**EXERCISE OBJECTIVE**
Output the listing below verbatim, covering everything from the line containing "What do you see at coordinates (221, 36)" down to the line containing "Perimeter is located", both included.

Element and text location data:
[Begin]

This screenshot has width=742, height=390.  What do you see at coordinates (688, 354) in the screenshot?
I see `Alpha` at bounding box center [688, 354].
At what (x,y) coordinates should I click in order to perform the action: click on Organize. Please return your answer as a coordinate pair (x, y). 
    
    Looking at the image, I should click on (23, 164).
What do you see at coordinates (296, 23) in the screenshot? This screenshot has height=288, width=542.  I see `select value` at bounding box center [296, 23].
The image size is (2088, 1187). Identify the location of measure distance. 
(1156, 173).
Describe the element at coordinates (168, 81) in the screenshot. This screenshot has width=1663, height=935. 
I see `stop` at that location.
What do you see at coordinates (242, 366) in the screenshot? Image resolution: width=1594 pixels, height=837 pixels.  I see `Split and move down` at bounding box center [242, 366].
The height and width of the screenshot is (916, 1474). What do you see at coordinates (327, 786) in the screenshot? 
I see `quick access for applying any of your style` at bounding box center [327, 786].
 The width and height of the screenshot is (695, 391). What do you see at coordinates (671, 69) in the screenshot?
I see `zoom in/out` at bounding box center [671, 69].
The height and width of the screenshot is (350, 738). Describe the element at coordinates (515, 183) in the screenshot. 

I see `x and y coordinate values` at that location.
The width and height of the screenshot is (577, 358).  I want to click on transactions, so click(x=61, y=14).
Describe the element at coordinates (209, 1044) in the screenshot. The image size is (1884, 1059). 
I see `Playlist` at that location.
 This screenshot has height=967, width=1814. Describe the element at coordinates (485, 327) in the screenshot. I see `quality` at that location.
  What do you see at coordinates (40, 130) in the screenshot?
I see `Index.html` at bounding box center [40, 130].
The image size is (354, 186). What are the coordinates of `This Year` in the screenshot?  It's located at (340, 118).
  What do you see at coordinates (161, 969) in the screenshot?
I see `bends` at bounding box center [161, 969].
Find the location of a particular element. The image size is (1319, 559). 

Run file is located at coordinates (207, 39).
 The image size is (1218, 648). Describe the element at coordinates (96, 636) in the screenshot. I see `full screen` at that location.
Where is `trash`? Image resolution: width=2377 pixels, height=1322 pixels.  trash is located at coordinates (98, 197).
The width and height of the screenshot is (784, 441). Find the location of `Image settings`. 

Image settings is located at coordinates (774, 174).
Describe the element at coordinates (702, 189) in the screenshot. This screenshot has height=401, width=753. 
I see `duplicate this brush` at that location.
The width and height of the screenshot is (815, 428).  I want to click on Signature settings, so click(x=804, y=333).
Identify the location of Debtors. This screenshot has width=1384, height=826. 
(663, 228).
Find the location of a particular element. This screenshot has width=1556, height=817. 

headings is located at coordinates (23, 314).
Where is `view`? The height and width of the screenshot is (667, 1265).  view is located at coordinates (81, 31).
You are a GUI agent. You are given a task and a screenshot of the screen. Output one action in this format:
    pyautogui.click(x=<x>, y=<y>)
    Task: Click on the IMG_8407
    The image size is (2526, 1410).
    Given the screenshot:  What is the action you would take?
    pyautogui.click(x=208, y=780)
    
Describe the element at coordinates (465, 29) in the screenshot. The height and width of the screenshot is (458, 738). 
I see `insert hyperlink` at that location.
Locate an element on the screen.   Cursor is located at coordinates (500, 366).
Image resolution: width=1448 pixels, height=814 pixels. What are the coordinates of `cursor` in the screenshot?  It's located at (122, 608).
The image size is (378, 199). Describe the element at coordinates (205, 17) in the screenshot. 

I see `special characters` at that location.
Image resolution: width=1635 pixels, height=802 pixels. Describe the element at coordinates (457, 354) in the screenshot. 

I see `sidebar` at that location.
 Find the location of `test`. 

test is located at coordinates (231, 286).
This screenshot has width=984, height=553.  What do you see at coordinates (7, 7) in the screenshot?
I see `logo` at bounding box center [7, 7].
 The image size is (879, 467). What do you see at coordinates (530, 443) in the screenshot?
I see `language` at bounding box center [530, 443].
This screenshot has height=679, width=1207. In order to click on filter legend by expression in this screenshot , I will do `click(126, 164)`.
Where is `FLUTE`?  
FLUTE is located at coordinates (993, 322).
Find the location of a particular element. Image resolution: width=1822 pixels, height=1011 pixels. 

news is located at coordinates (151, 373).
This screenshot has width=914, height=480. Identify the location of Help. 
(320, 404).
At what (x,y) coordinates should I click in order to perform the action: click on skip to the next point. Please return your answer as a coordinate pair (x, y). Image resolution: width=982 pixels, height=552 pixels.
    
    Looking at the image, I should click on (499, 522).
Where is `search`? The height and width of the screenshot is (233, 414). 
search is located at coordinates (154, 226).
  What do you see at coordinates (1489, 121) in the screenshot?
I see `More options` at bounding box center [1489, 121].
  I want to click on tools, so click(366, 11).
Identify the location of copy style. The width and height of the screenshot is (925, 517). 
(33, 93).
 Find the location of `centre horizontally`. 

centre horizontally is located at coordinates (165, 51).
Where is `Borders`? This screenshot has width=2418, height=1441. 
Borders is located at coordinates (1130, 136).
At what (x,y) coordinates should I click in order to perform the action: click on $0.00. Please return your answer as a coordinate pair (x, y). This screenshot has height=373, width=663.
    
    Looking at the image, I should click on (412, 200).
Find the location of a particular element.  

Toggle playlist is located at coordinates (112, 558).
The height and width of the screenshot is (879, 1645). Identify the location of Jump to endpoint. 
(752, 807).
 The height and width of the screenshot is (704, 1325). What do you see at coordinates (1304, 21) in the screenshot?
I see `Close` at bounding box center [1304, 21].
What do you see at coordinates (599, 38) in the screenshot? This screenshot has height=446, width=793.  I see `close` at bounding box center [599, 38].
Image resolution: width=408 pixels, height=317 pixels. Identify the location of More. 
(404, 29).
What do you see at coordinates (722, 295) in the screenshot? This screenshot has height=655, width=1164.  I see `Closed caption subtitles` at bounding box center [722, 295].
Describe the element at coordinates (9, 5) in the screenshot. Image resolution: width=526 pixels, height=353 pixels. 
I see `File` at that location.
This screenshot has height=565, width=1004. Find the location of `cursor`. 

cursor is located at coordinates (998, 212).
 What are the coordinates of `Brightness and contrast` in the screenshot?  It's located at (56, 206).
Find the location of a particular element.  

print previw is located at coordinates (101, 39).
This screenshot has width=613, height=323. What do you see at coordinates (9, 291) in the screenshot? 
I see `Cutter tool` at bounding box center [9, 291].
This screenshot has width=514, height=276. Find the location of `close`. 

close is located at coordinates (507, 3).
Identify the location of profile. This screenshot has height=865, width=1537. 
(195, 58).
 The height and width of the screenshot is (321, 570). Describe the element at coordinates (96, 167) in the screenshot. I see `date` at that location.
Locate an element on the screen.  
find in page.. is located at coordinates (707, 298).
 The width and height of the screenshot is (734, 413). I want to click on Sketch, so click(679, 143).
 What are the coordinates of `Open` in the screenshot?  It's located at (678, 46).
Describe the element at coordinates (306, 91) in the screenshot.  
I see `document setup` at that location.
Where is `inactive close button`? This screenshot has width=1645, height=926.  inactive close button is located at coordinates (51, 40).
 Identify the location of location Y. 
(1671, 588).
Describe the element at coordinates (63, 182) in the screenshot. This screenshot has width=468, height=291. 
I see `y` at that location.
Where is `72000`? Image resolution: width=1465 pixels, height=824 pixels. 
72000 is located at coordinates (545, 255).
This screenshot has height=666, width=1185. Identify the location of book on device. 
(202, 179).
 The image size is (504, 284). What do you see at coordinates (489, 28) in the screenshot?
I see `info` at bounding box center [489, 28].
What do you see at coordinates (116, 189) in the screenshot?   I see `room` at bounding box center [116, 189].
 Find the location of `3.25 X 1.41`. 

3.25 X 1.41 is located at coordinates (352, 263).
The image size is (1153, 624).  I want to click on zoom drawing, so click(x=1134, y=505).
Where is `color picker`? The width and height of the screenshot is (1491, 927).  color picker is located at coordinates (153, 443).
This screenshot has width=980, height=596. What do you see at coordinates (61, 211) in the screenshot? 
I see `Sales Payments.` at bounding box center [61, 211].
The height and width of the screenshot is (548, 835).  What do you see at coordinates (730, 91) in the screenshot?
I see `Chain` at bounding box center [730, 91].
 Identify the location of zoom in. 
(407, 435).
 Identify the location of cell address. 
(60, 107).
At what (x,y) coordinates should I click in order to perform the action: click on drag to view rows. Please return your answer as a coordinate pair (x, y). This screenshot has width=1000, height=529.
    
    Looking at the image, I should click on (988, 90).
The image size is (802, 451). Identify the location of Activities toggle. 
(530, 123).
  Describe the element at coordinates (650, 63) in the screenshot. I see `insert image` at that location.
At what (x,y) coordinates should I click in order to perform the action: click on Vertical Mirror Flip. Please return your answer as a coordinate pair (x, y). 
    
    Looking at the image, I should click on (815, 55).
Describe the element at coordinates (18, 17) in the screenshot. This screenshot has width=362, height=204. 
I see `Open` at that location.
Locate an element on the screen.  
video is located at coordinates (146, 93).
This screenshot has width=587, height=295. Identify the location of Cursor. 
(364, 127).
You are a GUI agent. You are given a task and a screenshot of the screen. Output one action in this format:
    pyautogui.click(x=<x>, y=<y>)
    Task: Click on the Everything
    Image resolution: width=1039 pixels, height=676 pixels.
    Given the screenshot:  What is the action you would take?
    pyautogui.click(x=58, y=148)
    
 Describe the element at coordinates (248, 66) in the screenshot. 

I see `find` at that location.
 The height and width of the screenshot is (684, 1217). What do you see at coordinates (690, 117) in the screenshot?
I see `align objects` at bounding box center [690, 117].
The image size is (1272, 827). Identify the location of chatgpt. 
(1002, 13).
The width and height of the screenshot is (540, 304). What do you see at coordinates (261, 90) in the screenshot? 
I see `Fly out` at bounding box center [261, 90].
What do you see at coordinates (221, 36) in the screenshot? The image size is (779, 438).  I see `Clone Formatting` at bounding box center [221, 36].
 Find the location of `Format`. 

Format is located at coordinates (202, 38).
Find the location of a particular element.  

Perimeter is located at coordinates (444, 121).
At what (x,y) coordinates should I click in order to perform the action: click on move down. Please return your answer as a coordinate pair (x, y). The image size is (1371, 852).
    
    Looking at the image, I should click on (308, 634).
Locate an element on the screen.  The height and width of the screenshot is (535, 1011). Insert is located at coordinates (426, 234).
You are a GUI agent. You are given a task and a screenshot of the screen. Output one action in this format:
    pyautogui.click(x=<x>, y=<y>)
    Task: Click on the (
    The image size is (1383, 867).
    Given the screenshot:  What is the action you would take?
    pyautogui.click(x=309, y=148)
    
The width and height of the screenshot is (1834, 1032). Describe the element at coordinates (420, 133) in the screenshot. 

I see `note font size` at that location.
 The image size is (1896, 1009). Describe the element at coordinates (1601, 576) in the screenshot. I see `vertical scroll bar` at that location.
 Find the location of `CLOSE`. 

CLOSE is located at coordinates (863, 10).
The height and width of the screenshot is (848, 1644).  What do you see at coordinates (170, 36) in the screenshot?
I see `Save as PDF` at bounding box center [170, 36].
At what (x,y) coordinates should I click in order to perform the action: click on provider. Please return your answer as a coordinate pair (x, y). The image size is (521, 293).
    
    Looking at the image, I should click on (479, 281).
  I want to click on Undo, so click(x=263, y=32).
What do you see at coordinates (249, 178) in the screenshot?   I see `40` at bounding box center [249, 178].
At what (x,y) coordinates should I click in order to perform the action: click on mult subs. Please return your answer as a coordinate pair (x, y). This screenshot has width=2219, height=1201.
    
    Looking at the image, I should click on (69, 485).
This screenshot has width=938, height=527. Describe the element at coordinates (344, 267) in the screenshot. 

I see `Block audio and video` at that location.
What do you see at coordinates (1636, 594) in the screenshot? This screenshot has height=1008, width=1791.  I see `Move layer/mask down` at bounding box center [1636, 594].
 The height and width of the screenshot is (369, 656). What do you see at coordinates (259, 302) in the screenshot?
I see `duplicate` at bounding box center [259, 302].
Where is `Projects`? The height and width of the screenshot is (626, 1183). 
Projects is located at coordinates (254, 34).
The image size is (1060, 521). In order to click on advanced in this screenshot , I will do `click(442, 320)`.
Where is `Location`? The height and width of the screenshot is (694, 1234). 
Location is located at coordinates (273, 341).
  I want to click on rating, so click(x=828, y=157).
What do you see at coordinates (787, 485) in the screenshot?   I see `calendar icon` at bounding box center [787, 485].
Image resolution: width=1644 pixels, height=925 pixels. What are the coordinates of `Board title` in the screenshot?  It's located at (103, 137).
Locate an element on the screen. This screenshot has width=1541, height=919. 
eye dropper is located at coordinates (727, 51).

[End]

**EXERCISE OUTPUT**
What do you see at coordinates (221, 36) in the screenshot? The image size is (779, 438).  I see `Clone Formatting` at bounding box center [221, 36].
 Find the location of `Format`. 

Format is located at coordinates (202, 38).
Find the location of a particular element.  

Perimeter is located at coordinates (444, 121).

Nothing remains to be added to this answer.